Complement protease MASP-1 activates human endothelial cells: PAR4 activation is a link between complement and endothelial function.

Activation of the complement system can induce and enhance inflammatory reaction. Mannose-binding lectin-associated serine protease-1 (MASP-1) is an abundant protease of the complement lectin pathway; however, its physiological function is unclear. In this study, we demonstrate for the first time that MASP-1 is able to activate Ca(2+) signaling, NF-kappaB, and p38 MAPK pathways in cultured HUVECs. Activation was initiated by MASP-1 only; the related protease, MASP-2, had no such effect. The phenomenon was dependent on the proteolytic activity of MASP-1, suggesting modulation of endothelial cell function through a protease-activated receptor (PAR).

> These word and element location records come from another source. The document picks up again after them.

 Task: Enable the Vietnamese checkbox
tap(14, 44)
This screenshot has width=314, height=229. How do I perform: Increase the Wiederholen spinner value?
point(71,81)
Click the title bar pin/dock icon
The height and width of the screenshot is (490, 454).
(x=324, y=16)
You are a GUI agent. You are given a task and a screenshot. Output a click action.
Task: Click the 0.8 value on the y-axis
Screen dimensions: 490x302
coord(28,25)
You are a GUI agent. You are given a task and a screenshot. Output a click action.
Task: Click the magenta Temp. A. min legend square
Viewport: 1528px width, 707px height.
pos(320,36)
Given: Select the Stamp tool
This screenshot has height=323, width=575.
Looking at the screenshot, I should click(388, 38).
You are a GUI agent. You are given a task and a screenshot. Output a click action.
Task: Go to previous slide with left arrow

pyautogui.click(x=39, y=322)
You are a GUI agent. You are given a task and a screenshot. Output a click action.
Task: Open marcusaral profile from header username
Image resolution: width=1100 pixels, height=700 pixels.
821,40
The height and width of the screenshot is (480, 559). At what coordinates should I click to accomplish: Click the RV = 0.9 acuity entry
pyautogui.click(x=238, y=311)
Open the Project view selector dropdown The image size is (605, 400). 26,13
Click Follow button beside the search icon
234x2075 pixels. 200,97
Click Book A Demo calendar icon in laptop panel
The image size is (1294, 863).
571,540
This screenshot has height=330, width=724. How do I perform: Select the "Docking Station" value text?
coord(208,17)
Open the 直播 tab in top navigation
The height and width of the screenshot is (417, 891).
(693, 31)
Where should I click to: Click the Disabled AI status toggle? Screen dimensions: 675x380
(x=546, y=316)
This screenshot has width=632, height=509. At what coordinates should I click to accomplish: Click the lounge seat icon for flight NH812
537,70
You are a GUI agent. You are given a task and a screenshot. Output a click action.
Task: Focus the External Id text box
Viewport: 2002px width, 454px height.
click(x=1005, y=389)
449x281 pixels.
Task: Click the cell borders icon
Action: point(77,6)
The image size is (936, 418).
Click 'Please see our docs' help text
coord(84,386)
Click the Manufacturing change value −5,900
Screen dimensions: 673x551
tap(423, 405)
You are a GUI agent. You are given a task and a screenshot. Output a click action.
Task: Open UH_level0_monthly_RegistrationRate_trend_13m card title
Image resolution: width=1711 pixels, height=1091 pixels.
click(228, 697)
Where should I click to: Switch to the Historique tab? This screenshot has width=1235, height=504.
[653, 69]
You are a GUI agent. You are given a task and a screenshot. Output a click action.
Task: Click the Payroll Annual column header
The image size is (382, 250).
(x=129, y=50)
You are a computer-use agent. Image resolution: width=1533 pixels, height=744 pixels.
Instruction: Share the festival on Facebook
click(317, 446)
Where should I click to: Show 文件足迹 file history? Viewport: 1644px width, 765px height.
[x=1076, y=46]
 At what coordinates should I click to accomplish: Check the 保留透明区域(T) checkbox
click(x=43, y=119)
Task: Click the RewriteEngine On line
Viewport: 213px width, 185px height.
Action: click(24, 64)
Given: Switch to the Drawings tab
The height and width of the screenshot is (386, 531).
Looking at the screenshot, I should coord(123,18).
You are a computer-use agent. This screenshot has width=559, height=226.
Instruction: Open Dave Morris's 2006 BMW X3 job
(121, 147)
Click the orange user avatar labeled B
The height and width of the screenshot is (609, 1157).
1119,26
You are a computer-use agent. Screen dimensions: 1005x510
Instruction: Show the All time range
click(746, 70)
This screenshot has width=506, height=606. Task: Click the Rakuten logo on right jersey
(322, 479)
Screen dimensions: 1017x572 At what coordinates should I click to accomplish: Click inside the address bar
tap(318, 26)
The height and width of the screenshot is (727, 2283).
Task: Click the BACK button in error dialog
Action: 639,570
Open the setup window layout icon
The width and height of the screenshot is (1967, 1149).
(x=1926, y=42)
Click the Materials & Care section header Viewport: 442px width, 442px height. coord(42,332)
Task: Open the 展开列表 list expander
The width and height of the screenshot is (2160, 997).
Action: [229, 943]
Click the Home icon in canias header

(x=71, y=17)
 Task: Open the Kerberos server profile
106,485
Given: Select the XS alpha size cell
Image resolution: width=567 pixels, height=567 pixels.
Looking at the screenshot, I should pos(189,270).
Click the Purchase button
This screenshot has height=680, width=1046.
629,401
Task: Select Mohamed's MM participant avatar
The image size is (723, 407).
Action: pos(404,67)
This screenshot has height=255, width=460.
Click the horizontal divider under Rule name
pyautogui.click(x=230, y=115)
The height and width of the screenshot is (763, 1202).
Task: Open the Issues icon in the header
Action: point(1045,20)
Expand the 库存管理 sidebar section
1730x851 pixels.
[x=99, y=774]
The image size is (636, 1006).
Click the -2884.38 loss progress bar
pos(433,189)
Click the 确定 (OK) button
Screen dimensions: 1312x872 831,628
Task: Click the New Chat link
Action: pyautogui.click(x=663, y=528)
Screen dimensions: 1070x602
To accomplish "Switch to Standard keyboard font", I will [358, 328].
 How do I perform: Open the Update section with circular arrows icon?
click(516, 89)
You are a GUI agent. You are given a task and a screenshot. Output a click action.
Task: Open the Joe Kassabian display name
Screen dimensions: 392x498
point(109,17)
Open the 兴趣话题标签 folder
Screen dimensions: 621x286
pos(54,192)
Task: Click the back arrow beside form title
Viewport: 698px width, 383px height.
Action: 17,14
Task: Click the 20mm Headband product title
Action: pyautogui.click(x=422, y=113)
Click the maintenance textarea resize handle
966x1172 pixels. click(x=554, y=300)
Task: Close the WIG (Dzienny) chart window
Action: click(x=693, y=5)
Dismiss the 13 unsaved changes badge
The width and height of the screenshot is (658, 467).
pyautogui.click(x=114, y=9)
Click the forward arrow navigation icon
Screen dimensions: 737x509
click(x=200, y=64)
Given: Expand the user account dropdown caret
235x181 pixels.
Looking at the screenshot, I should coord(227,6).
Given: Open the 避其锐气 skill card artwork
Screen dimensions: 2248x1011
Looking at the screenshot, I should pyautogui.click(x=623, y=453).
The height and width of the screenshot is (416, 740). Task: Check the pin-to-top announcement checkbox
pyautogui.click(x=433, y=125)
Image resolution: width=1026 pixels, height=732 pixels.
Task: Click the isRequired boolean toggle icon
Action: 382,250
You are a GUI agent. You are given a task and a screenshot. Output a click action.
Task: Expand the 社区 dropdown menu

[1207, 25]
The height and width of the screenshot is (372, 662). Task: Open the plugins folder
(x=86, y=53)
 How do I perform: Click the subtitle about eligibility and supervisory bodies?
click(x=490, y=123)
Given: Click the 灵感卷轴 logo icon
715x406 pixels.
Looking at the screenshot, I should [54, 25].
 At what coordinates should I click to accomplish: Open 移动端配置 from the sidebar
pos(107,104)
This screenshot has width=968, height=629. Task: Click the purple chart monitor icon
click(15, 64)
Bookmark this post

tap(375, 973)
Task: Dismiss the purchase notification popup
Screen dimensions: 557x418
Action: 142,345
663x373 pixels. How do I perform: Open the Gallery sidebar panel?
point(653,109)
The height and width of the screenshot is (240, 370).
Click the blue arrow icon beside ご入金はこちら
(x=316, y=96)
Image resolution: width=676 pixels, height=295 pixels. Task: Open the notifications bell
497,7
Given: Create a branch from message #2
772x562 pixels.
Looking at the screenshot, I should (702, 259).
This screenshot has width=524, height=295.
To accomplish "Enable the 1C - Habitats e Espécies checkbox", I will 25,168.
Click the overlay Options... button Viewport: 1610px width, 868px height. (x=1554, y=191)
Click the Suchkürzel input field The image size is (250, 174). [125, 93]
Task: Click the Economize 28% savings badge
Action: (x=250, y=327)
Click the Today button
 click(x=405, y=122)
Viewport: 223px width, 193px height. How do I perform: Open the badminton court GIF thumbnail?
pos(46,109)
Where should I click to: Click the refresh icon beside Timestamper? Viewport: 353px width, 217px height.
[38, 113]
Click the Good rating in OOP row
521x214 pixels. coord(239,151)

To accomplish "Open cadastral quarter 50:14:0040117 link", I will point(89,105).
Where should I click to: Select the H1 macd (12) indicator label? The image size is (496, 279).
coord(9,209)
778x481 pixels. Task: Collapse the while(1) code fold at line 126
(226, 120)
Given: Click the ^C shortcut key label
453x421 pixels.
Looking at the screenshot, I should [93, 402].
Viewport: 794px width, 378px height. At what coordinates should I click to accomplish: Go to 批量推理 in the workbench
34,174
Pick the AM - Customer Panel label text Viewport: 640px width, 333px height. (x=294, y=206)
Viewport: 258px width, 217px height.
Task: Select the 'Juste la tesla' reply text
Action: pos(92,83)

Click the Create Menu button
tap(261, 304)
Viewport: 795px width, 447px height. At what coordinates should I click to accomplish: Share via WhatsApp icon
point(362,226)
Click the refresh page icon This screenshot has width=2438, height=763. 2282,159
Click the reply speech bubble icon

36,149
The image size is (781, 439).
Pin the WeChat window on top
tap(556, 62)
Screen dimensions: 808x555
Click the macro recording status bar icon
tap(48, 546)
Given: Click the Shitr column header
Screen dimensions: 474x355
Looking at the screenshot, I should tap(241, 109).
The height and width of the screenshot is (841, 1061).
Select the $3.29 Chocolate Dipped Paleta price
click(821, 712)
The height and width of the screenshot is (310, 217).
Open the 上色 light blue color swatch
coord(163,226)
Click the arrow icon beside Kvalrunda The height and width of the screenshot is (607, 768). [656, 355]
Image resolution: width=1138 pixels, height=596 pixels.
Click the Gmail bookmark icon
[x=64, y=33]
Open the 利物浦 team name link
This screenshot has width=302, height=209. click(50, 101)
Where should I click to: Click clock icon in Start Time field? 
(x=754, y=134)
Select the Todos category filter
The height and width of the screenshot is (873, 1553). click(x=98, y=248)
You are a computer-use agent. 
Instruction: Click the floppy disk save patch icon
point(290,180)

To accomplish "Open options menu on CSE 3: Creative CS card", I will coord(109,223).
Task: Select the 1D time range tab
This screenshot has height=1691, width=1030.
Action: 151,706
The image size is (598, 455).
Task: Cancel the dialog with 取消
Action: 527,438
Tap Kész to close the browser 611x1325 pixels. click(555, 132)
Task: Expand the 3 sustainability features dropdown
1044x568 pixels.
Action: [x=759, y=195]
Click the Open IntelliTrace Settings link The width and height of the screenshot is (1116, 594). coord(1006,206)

Using synthetic peptide substrates representing the protease-sensitive regions of PARs, we were able to demonstrate that PAR4 is a target of MASP-1. The presence of functionally active PAR4 in HUVECs was demonstrated using PAR4 agonist peptide and mRNA quantification. Finally, we showed that the amount of membrane-bound intact PAR4 decreases after MASP-1 treatment. All of these results provide a novel link between the regulation of endothelial cell function and complement system activation, and they suggest that MASP-1-induced PAR4 activation could contribute to the development of the inflammatory reaction.